◆ EXERCISE:
Whatever lies between the line that holds "You are a GUI" and the final line of the records below, both included, should be repeated exactly; leave out the pictures and add nothing.

◆ DATA IN THIS EXERCISE:
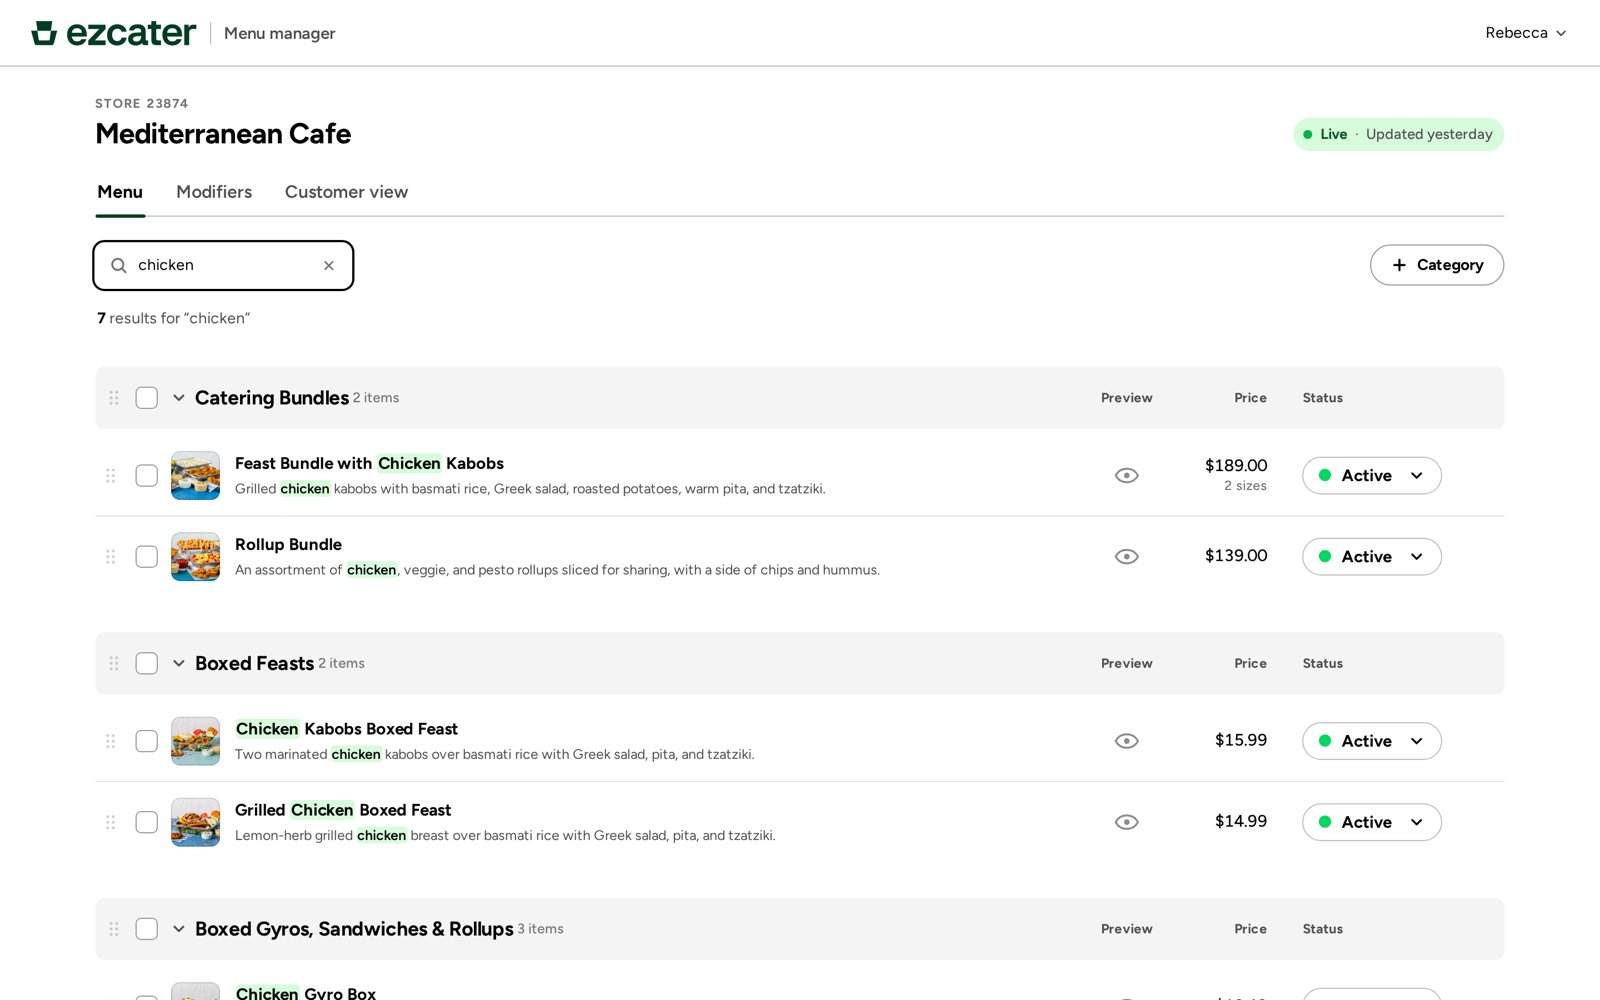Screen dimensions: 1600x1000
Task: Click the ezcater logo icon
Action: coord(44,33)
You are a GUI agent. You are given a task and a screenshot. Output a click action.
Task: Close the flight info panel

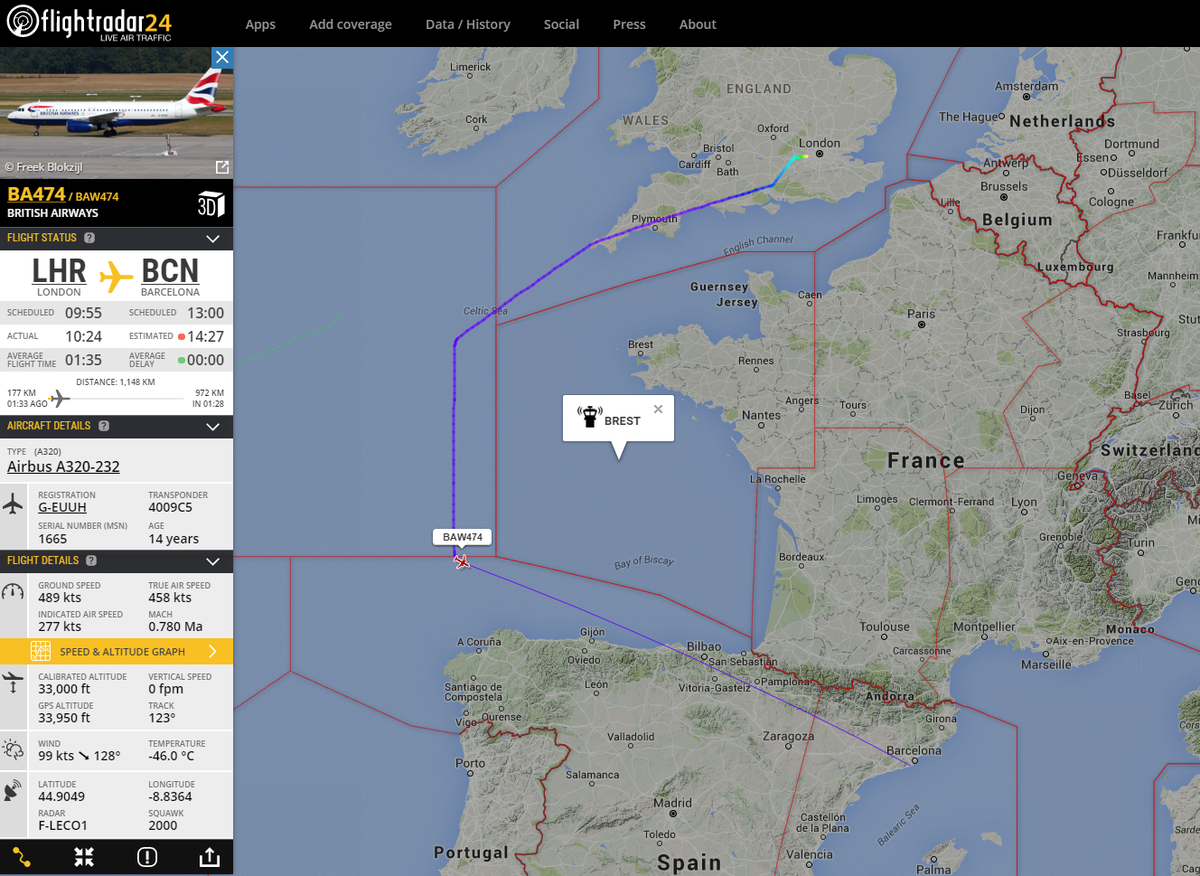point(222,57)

◆ RESPONSE AREA:
You are a GUI agent. You are given a task and a screenshot. Output a click action.
Task: Close the flight info panel

point(222,57)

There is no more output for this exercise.